Controversy over some parking tickets gets more scrambled as Port Richey officials review audio tapes of a code board meeting.

By ALEX LEARY
Published June 20, 2003

PORT RICHEY - Controversy over parking citations issued outside City Council member Dale Massad's house was certain to linger. But the issue, at least as it existed before the Code Enforcement Board, seemed dead Wednesday night.

Now this: City officials late Thursday were reviewing audio tapes of the meeting to determine if the vote to dismiss the three contested tickets was 3-1 as it appeared.

On Thursday, board member Robert Ecochardt insisted that he had voted against a motion to toss the tickets, which would have made the vote 2-2.

"Maybe they didn't understand me," Ecochardt told the Times. "It was a very confusing meeting."

In event of a tie, Phillip Franco's motion to dismiss the tickets would have died and the case would have had a full hearing.

But that never happened; the board was operating on the assumption that the vote went another way.

"I could swear I heard three people say, "Yes,' " said board member Joe Menicola, who voted against the motion because the panel had not heard from the police officer who issued the citations.

City Attorney Paul Marino also argued that a move against the citations, however valid, was premature until all sides were heard from.

Before the discussion began, Officer James Ruland approached the board secretary and said he wanted to amend the citations, presumably to reflect the code that had been violated and to correct the fines.

But Chairman Bob Leggiere had already asked the secretary to begin swearing in the half-dozen or so people who planned to come before the board and Ruland was asked to wait. He walked to the back of the room in obvious displeasure.

Leggiere recused himself on the issue due to prior involvement with Ruland, who had stopped him in late February on suspicion of drunken driving.

And Ruland's opportunity to speak vanished as Franco took charge, declaring the tickets invalid because the specific parking code was not indicated on the tickets.

He said he did not want to "embarrass" the Police Department and, moreover, officers did not have proper "tools" to do their job.

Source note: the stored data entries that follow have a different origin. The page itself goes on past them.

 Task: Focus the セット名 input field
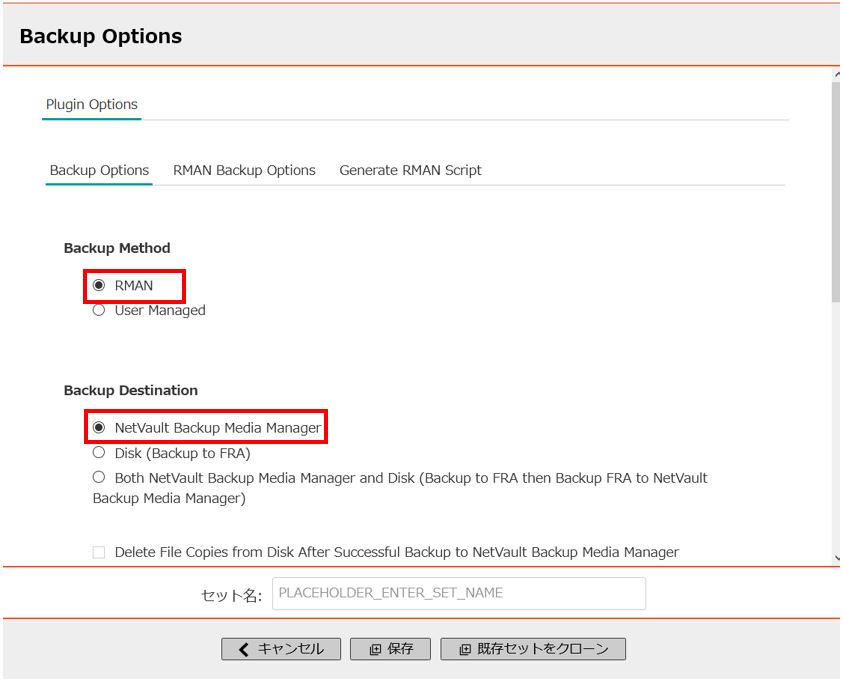(459, 593)
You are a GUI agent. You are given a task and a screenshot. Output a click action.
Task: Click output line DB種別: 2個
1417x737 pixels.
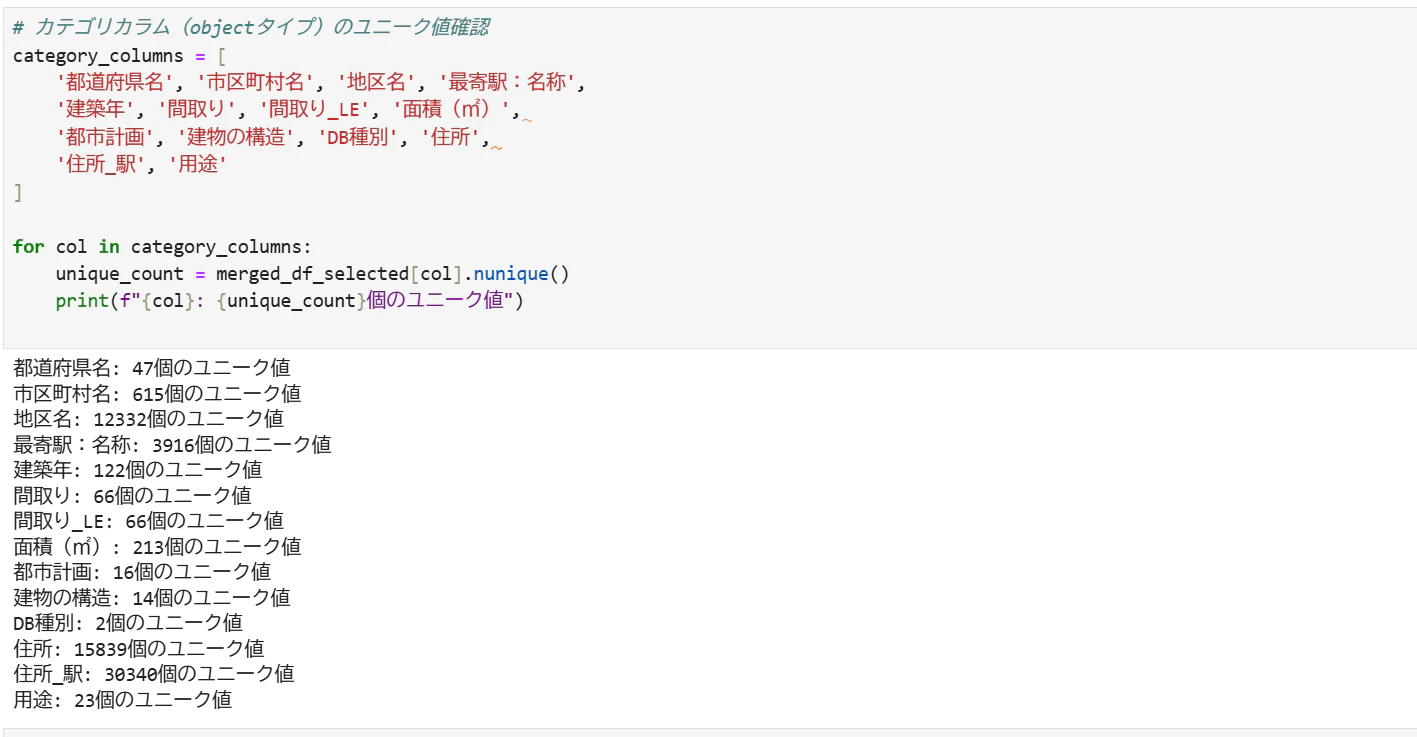[x=128, y=622]
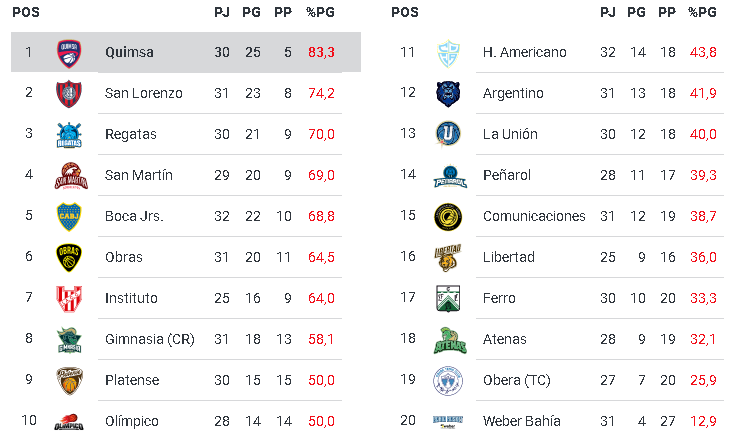This screenshot has height=433, width=737.
Task: Click POS column header in right table
Action: pyautogui.click(x=405, y=12)
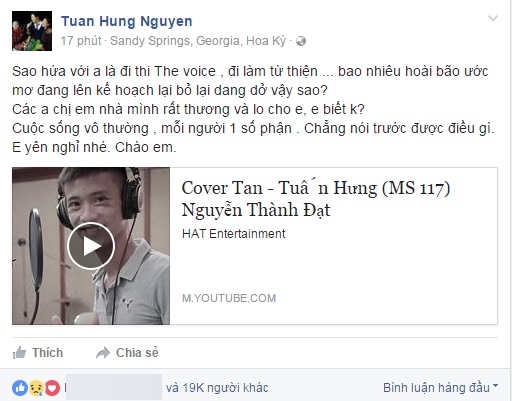
Task: Click the Tuan Hung Nguyen profile picture
Action: pyautogui.click(x=32, y=31)
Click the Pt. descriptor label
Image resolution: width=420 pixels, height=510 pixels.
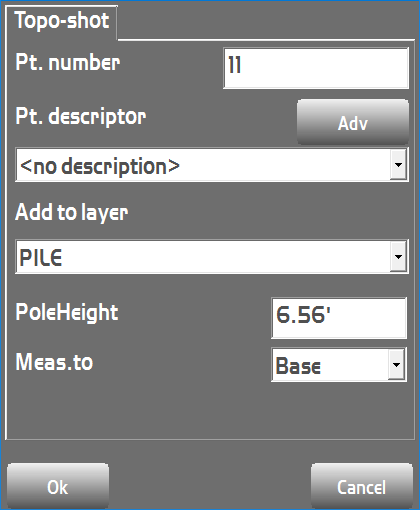[81, 117]
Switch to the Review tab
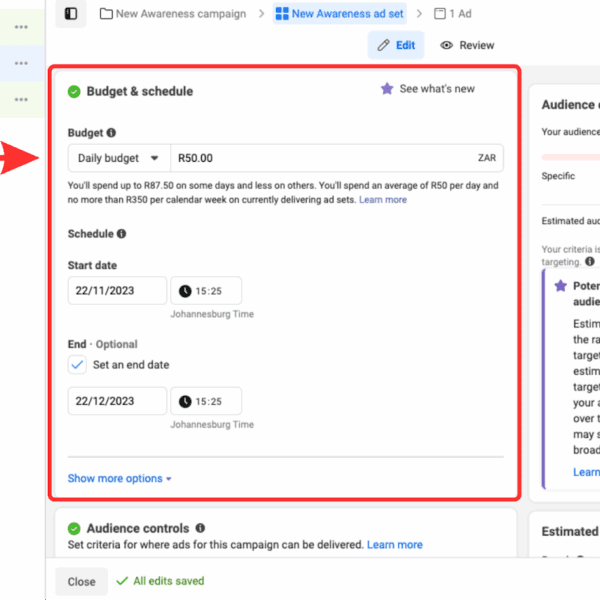Viewport: 600px width, 600px height. click(467, 45)
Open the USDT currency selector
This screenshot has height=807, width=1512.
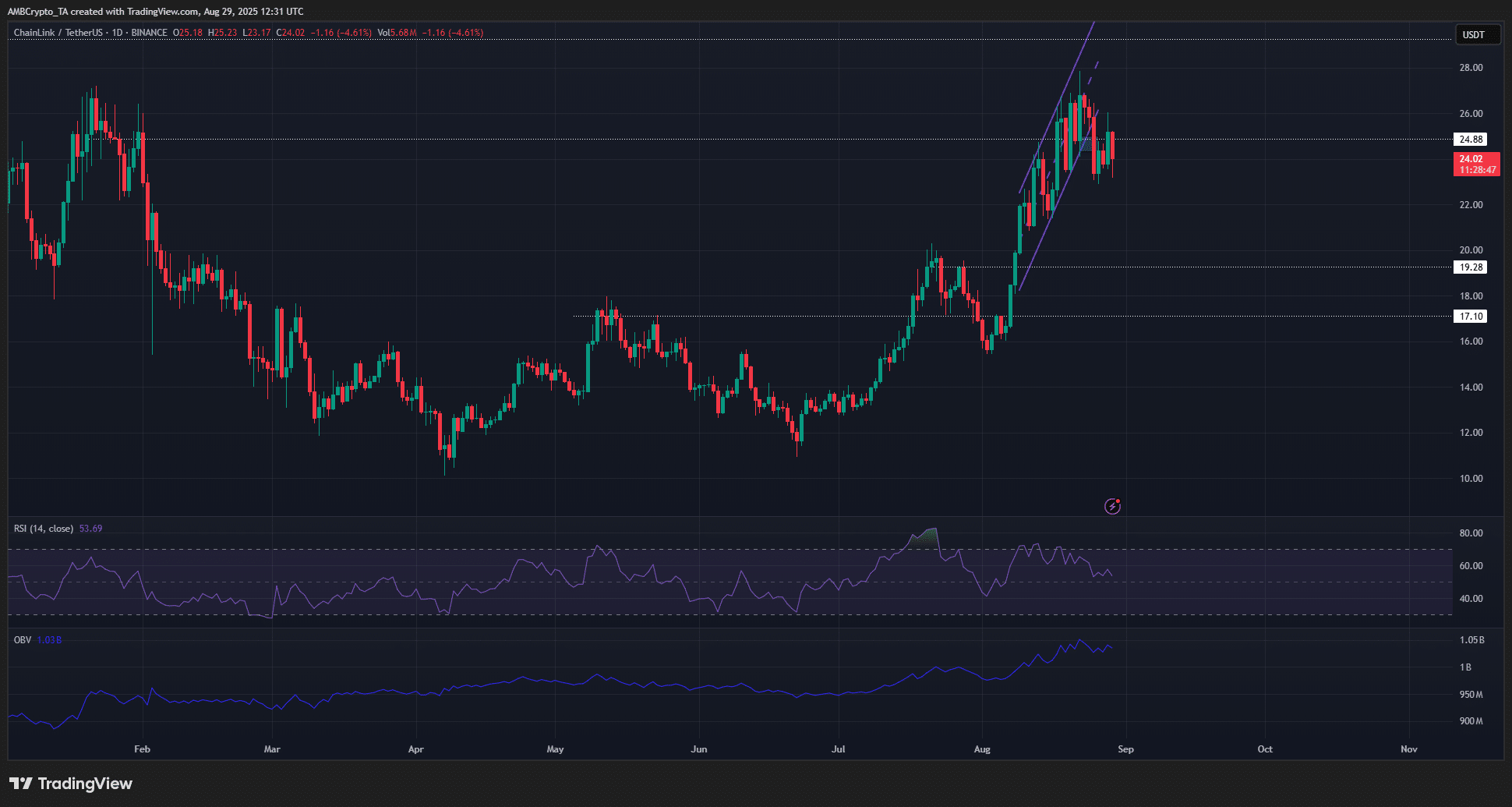(1477, 34)
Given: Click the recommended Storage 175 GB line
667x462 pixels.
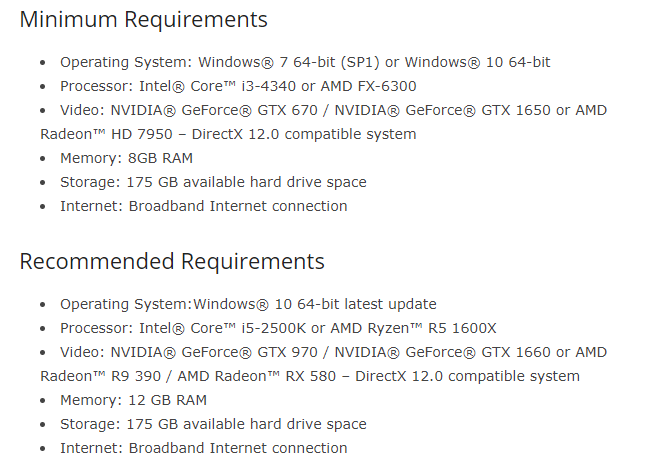Looking at the screenshot, I should (213, 425).
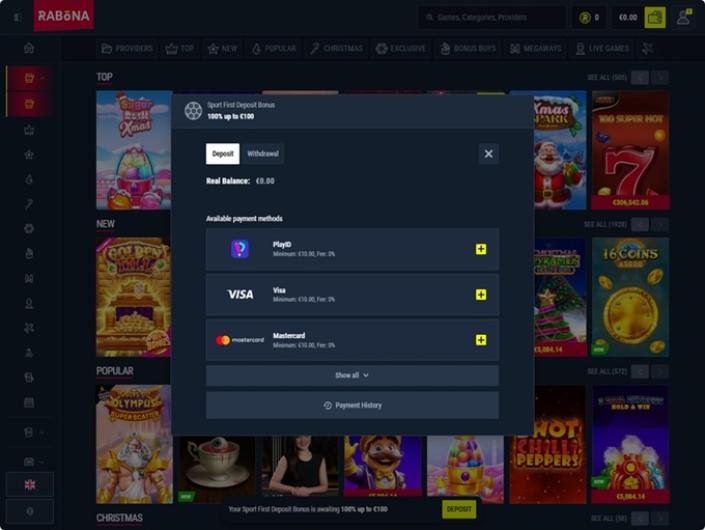Viewport: 705px width, 530px height.
Task: Click the coin points icon
Action: (588, 17)
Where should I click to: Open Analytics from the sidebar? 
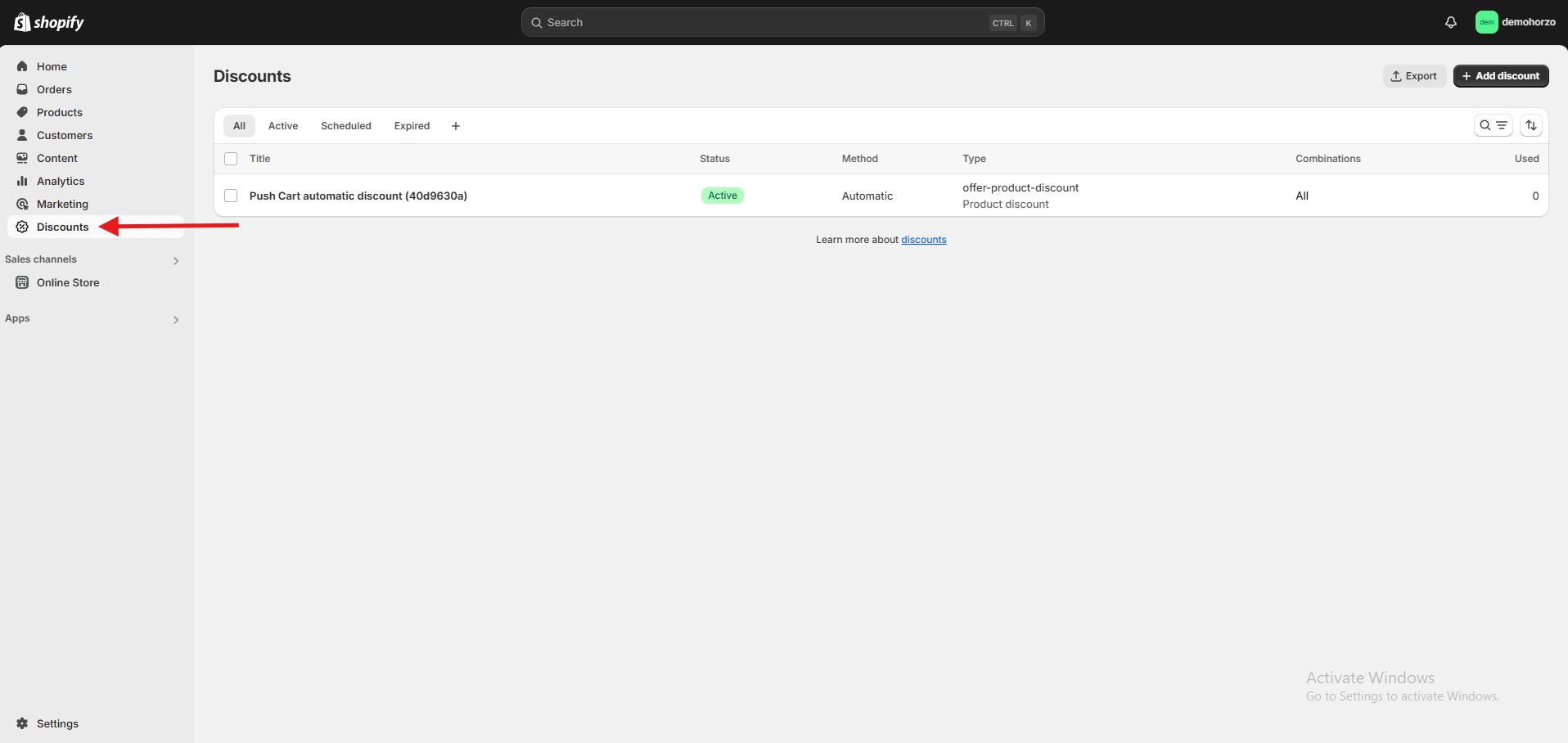[61, 181]
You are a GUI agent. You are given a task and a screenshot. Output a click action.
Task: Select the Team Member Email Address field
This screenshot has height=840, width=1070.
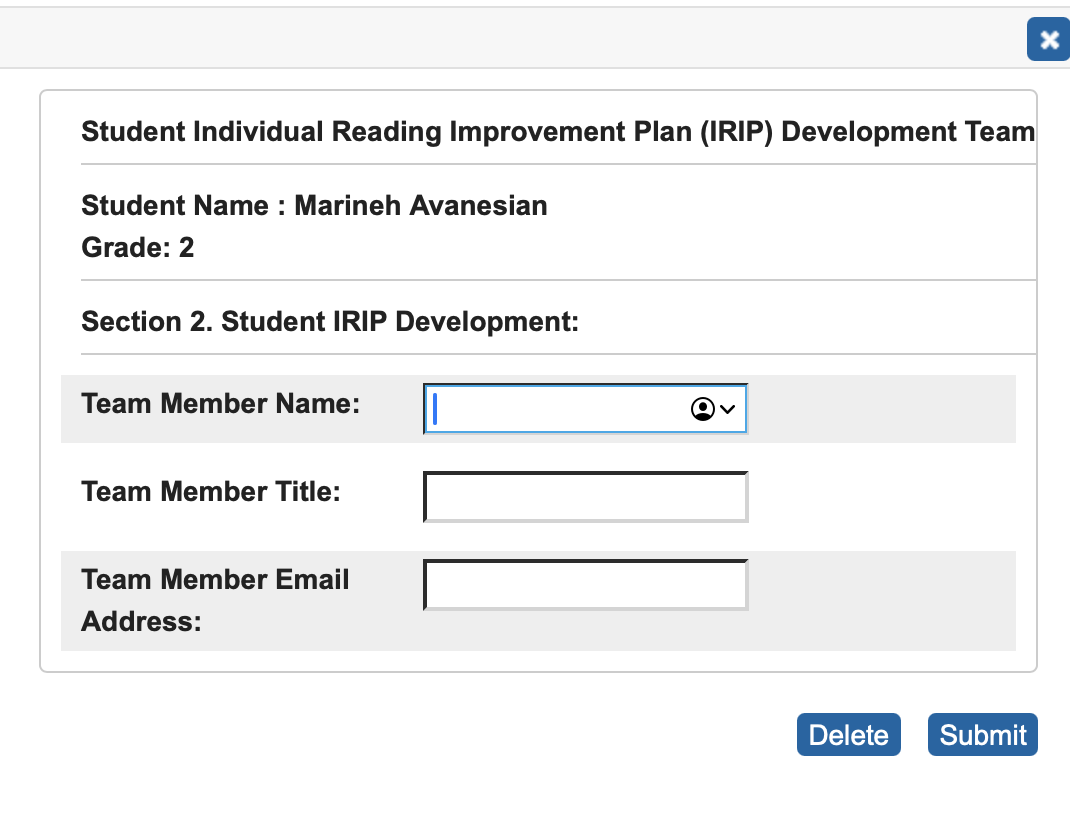click(x=585, y=585)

He was referring to inconsistencies in the parking regulations that surfaced after the tickets were written. Massad was not one of the recipients, but two of his friends were, raising speculation that the tickets were thrown out for political reasons.

Massad denied involvement. He said his friends simply called Leggiere, who contacted Marino, who cited the problems with the parking regulations.

Those rules are now being rewritten by the City Council and could be up for discussion at Tuesday night's meeting.